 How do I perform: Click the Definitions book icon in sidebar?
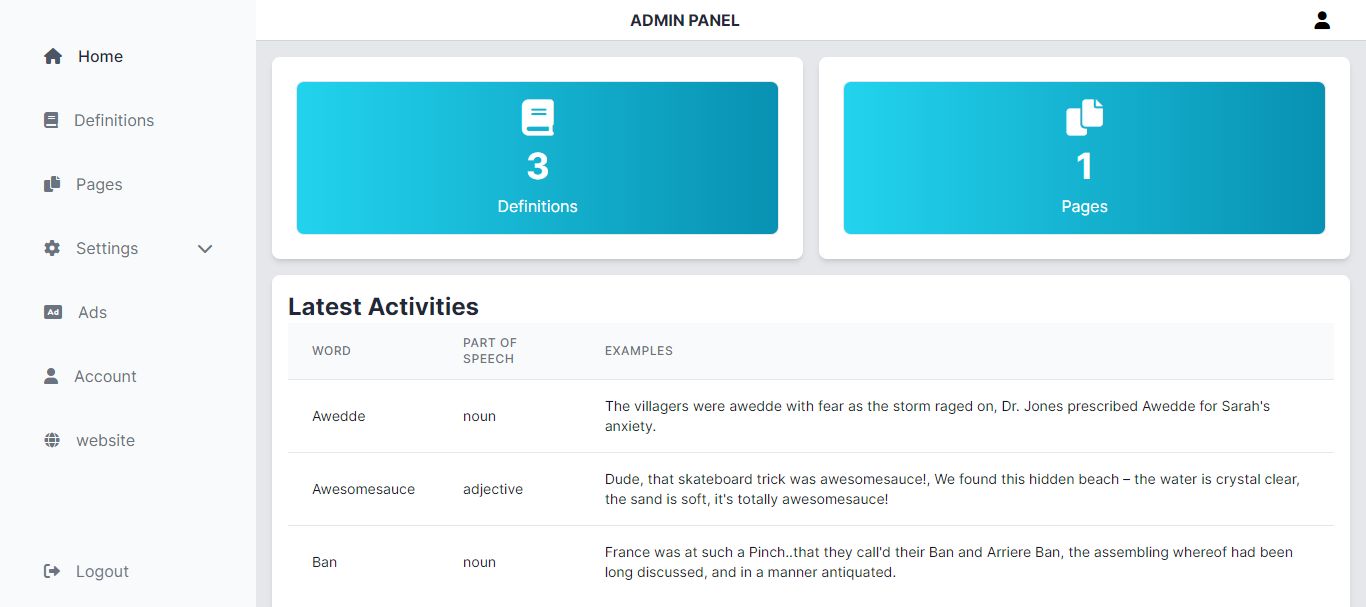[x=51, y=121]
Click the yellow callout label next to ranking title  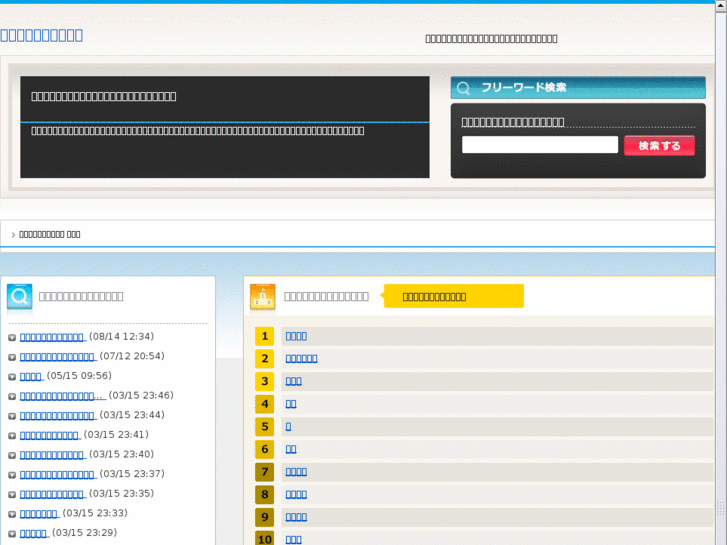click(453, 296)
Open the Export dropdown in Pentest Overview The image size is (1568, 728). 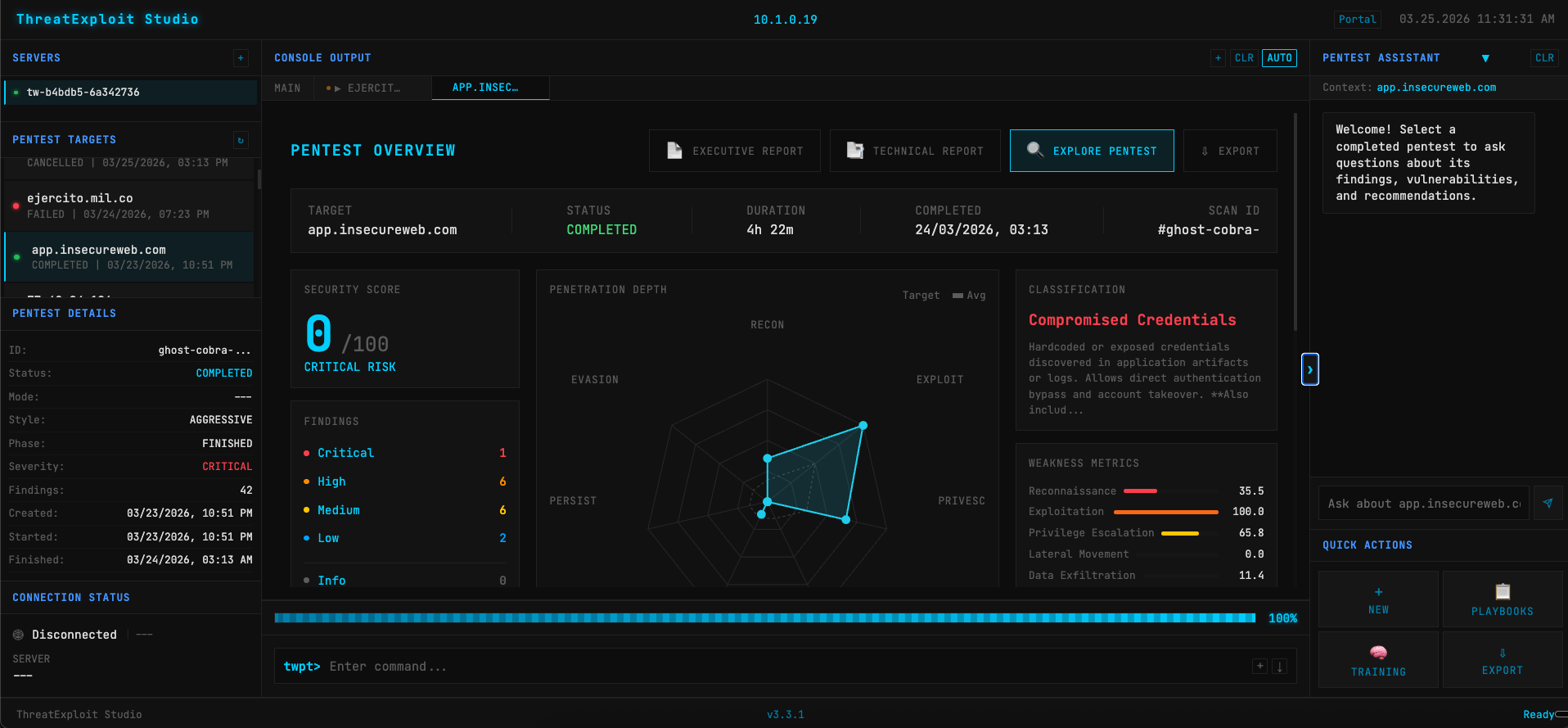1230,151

+ + + +

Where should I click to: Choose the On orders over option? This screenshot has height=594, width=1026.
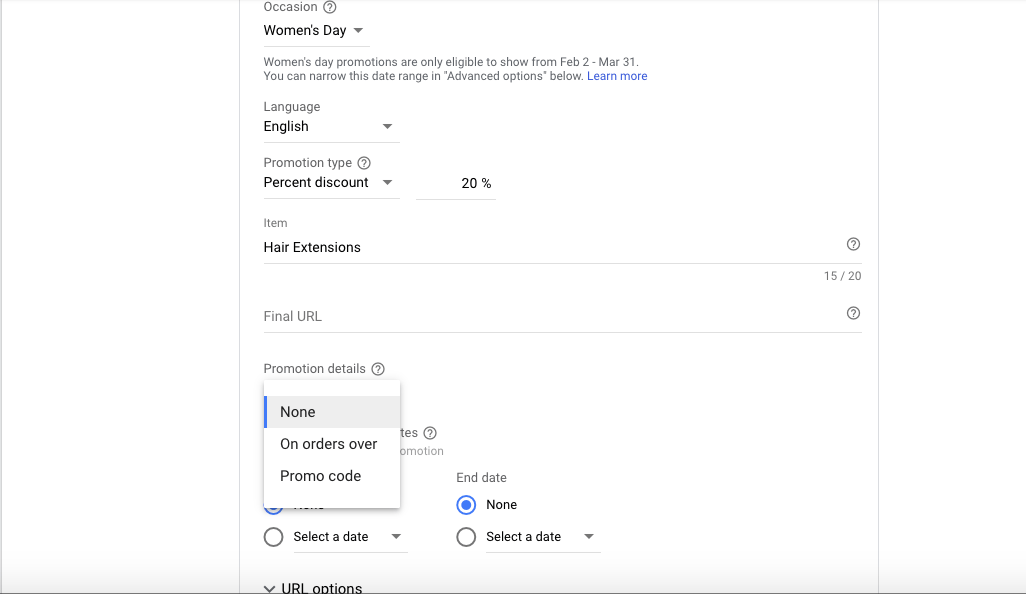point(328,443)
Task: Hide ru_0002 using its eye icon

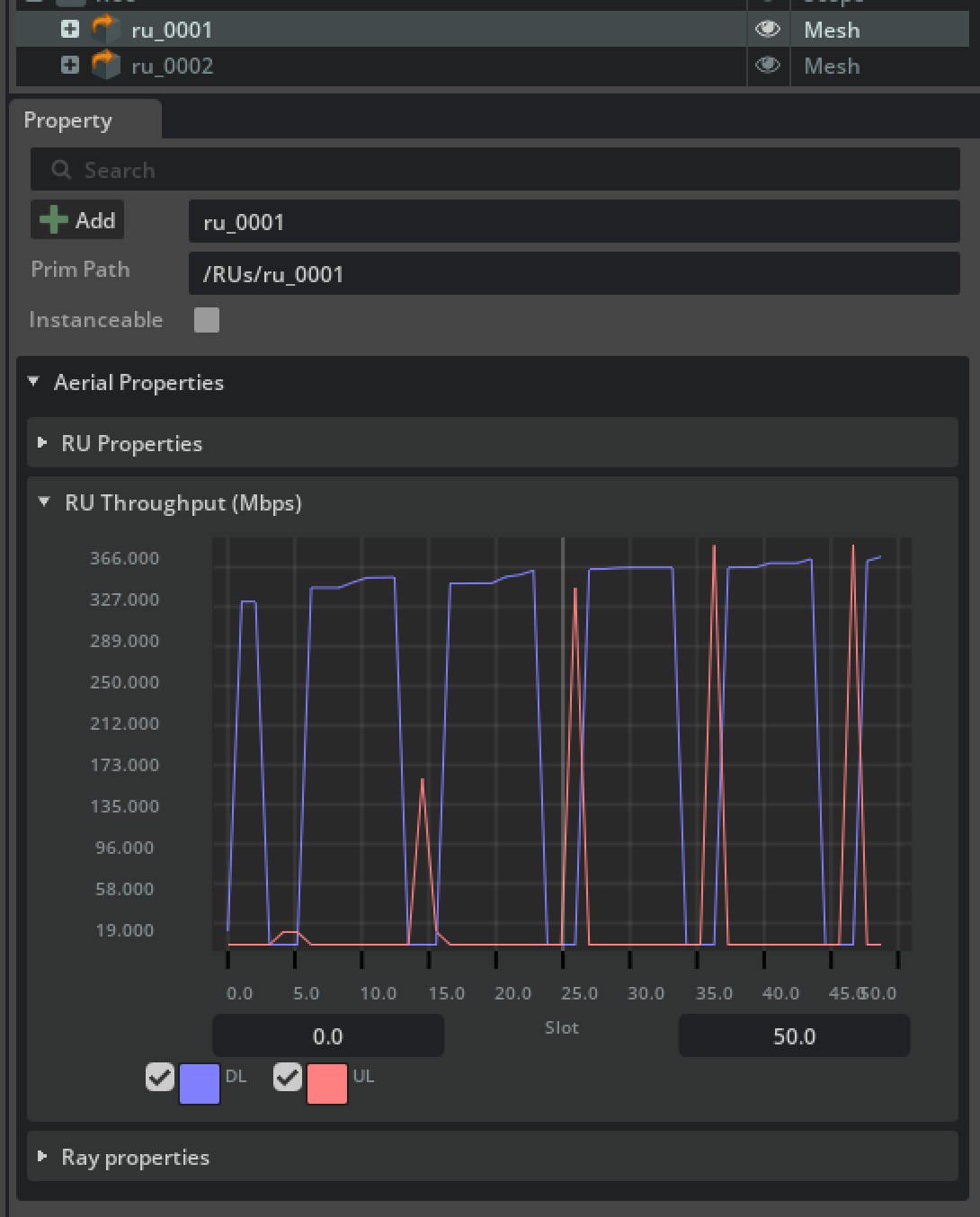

+ + + +

Look above for the line containing "Where should I" and the line containing "Task: Hide ru_0002 using its eye icon", then reproduce both and everything between them exactly, pictures omitted.

Where should I click to: Choose the On orders over option? This screenshot has height=594, width=1026.
point(328,443)
Task: Hide ru_0002 using its eye icon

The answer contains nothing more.